To do
Please render the lines of the listing as a numbered list, leaving out blank lines, starting with the line with "Print the current PDF" and going on through the end of the listing.

-------- Records provided

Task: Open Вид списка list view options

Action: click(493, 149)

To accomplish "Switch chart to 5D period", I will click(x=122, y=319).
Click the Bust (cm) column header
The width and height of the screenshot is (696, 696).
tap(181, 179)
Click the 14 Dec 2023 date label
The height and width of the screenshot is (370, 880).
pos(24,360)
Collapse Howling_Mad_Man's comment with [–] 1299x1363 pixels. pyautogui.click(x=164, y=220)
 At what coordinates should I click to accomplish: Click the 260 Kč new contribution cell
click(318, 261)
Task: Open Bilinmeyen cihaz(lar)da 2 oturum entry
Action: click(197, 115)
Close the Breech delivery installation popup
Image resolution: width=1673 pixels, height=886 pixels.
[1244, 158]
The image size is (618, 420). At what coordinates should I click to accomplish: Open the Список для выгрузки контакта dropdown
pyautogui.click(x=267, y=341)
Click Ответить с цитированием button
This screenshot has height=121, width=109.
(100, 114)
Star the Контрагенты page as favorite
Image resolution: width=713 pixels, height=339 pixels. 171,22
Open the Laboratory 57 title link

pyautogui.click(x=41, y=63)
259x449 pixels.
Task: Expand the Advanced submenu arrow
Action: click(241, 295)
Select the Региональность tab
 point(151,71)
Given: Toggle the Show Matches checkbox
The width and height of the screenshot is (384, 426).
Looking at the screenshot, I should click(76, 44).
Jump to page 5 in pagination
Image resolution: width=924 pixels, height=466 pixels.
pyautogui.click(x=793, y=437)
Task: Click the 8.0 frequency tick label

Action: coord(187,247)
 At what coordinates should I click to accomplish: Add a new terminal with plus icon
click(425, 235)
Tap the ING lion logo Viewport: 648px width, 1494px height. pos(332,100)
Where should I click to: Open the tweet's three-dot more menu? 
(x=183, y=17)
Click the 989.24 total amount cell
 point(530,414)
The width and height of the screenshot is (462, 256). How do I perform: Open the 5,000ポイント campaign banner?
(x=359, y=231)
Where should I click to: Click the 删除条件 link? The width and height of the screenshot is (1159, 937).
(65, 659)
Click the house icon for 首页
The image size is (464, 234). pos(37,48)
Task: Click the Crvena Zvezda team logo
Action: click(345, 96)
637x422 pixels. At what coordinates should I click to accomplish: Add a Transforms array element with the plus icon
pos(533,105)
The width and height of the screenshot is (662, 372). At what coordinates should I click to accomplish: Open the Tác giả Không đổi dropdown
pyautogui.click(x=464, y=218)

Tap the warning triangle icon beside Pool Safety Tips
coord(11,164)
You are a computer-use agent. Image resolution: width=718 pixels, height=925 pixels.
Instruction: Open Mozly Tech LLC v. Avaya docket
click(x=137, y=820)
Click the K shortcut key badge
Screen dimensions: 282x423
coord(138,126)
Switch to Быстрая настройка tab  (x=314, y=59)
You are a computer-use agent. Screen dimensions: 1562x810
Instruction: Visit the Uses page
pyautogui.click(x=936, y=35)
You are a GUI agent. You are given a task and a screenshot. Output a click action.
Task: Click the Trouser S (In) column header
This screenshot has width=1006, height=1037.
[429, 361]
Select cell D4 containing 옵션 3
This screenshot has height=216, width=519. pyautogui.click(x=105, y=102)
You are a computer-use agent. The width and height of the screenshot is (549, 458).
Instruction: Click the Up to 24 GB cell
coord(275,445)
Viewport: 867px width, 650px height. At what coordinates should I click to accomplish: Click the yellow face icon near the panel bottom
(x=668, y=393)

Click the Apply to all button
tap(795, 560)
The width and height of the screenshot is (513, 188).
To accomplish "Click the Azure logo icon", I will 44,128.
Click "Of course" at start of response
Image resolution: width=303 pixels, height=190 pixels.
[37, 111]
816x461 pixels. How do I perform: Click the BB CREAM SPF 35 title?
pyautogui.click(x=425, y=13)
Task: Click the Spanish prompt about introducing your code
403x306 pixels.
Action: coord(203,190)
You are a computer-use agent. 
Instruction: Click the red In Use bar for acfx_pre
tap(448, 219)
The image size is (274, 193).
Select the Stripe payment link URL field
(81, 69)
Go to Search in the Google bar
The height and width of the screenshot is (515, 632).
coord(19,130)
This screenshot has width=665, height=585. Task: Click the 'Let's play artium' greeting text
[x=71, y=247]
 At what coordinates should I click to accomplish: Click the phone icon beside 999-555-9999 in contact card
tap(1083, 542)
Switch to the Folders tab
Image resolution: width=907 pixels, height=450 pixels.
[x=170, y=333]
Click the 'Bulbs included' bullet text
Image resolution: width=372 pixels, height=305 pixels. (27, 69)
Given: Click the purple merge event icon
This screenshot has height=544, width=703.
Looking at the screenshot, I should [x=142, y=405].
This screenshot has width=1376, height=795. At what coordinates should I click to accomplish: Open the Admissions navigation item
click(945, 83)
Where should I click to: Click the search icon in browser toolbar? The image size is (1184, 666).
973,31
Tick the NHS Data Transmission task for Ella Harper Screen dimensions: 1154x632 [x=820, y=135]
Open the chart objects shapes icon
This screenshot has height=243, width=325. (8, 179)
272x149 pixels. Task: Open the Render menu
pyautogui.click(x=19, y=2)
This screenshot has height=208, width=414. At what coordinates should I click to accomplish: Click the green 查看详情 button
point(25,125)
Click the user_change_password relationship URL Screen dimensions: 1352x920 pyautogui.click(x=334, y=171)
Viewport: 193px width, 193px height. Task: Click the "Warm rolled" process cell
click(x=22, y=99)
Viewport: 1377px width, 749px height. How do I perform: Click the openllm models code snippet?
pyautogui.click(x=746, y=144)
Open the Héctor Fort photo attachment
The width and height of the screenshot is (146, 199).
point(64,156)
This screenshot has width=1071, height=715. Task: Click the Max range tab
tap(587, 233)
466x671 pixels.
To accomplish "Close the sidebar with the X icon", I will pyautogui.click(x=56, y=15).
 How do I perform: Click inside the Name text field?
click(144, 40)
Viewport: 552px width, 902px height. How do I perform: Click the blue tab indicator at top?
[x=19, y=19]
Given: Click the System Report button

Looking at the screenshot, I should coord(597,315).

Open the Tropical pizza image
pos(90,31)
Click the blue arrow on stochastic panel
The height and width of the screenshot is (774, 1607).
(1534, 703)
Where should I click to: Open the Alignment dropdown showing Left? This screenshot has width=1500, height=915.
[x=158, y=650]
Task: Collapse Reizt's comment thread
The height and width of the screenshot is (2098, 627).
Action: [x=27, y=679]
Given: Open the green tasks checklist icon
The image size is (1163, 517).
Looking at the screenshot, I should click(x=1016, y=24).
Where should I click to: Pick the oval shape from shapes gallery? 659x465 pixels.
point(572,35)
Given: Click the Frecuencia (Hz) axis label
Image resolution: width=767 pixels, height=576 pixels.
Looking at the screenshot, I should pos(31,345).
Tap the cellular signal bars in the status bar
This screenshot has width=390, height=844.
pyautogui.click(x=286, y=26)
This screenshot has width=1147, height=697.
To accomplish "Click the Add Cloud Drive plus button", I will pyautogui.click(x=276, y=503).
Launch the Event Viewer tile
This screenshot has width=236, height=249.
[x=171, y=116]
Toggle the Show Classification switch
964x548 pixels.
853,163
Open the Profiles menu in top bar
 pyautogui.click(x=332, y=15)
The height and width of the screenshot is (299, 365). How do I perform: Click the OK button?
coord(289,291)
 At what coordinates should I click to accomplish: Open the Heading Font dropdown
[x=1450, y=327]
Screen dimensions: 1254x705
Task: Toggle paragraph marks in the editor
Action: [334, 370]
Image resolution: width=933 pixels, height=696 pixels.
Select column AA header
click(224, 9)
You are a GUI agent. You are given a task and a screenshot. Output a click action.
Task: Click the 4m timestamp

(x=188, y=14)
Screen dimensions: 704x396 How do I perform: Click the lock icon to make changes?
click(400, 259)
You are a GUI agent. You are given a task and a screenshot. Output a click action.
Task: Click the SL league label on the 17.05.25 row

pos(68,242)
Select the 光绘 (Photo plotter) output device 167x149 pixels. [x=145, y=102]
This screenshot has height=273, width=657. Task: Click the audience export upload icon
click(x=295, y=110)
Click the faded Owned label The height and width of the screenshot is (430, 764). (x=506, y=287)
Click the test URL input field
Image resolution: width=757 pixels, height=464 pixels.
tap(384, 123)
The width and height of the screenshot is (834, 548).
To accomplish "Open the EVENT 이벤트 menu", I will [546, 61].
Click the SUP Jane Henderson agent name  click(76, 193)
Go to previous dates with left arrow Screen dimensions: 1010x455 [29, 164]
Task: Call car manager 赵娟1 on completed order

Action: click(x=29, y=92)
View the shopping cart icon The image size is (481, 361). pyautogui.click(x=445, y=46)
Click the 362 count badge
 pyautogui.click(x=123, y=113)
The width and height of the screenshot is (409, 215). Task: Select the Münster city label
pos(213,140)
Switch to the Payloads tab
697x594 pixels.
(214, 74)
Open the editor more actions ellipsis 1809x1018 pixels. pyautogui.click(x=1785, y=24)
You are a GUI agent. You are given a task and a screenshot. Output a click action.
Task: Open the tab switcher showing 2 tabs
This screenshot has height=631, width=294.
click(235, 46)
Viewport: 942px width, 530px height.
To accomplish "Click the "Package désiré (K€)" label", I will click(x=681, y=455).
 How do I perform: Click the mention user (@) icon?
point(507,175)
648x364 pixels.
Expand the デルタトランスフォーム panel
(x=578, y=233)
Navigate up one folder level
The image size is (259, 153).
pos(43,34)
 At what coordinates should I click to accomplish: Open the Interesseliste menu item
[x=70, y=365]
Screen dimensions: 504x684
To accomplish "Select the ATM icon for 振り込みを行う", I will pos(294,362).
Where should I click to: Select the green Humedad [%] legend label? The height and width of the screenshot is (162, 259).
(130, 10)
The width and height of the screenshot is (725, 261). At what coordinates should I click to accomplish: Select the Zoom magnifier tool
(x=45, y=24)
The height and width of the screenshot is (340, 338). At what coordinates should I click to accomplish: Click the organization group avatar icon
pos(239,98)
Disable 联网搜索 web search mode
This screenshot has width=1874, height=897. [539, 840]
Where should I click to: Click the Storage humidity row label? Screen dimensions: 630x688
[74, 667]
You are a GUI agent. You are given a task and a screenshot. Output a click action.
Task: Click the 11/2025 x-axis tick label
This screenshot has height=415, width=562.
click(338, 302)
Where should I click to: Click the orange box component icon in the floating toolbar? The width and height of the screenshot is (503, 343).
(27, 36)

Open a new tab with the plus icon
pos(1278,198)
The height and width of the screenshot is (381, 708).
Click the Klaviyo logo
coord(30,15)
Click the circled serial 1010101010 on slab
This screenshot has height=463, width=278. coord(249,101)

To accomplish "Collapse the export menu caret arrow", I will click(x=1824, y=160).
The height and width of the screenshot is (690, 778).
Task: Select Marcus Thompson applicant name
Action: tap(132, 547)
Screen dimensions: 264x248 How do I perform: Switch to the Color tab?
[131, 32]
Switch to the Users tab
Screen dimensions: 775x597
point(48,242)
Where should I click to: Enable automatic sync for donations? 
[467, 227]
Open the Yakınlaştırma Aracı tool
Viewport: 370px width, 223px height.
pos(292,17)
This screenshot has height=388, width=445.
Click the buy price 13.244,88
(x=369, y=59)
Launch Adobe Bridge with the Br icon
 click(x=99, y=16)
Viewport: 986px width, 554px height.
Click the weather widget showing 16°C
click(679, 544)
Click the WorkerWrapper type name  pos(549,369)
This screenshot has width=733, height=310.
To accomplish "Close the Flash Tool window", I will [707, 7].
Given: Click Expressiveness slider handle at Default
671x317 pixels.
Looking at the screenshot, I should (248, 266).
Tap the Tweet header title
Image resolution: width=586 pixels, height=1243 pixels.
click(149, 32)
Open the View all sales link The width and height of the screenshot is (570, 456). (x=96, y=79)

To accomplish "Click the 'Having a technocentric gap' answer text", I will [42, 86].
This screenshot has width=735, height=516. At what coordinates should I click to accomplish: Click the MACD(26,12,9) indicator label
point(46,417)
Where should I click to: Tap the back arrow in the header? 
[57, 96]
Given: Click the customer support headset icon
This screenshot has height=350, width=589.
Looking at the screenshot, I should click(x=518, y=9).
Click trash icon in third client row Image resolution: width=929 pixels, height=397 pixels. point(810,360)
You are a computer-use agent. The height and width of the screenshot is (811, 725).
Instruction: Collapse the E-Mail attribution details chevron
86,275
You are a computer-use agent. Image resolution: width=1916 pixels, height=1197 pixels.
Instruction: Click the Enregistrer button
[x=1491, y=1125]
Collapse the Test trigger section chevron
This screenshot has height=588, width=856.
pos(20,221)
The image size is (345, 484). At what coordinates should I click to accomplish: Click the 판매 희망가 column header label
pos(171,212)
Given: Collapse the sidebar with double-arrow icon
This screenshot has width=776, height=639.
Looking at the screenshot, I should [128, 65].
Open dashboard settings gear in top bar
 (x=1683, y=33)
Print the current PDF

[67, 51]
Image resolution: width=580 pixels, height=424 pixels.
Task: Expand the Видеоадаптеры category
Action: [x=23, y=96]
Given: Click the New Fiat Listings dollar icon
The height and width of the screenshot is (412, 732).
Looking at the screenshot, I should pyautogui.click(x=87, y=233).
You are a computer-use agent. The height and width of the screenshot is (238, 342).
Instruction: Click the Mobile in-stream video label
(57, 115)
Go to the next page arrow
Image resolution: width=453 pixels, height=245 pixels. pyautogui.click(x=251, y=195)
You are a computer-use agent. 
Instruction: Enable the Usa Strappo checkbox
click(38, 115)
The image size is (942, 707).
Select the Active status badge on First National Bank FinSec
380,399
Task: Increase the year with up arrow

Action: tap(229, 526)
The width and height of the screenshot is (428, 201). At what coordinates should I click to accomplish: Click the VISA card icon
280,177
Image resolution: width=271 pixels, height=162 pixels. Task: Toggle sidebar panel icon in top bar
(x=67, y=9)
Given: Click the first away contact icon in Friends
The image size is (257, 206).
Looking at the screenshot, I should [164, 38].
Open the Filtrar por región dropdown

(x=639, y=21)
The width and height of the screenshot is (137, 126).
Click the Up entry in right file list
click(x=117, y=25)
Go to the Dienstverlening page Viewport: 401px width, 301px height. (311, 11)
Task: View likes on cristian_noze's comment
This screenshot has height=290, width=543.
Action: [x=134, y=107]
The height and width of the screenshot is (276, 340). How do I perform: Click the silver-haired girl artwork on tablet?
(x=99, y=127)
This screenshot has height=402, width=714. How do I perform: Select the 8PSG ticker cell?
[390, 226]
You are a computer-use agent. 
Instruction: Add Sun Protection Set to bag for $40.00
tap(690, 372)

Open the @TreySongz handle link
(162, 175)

----------------

Task solution
1. Print the current PDF
2. [67, 51]
3. Image resolution: width=580 pixels, height=424 pixels.
4. Task: Expand the Видеоадаптеры category
5. Action: [x=23, y=96]
6. Given: Click the New Fiat Listings dollar icon
7. The height and width of the screenshot is (412, 732).
8. Looking at the screenshot, I should pyautogui.click(x=87, y=233).
9. You are a computer-use agent. The height and width of the screenshot is (238, 342).
10. Instruction: Click the Mobile in-stream video label
11. (57, 115)
12. Go to the next page arrow
13. Image resolution: width=453 pixels, height=245 pixels. pyautogui.click(x=251, y=195)
14. You are a computer-use agent. 
15. Instruction: Enable the Usa Strappo checkbox
16. click(38, 115)
17. The image size is (942, 707).
18. Select the Active status badge on First National Bank FinSec
19. 380,399
20. Task: Increase the year with up arrow
21. Action: tap(229, 526)
22. The width and height of the screenshot is (428, 201). At what coordinates should I click to accomplish: Click the VISA card icon
23. 280,177
24. Image resolution: width=271 pixels, height=162 pixels. Task: Toggle sidebar panel icon in top bar
25. (x=67, y=9)
26. Given: Click the first away contact icon in Friends
27. The image size is (257, 206).
28. Looking at the screenshot, I should [164, 38].
29. Open the Filtrar por región dropdown
30. (x=639, y=21)
31. The width and height of the screenshot is (137, 126).
32. Click the Up entry in right file list
33. click(x=117, y=25)
34. Go to the Dienstverlening page Viewport: 401px width, 301px height. (311, 11)
35. Task: View likes on cristian_noze's comment
36. This screenshot has height=290, width=543.
37. Action: [x=134, y=107]
38. The height and width of the screenshot is (276, 340). How do I perform: Click the silver-haired girl artwork on tablet?
39. (x=99, y=127)
40. This screenshot has height=402, width=714. How do I perform: Select the 8PSG ticker cell?
41. [390, 226]
42. You are a computer-use agent. 
43. Instruction: Add Sun Protection Set to bag for $40.00
44. tap(690, 372)
45. Open the @TreySongz handle link
46. (162, 175)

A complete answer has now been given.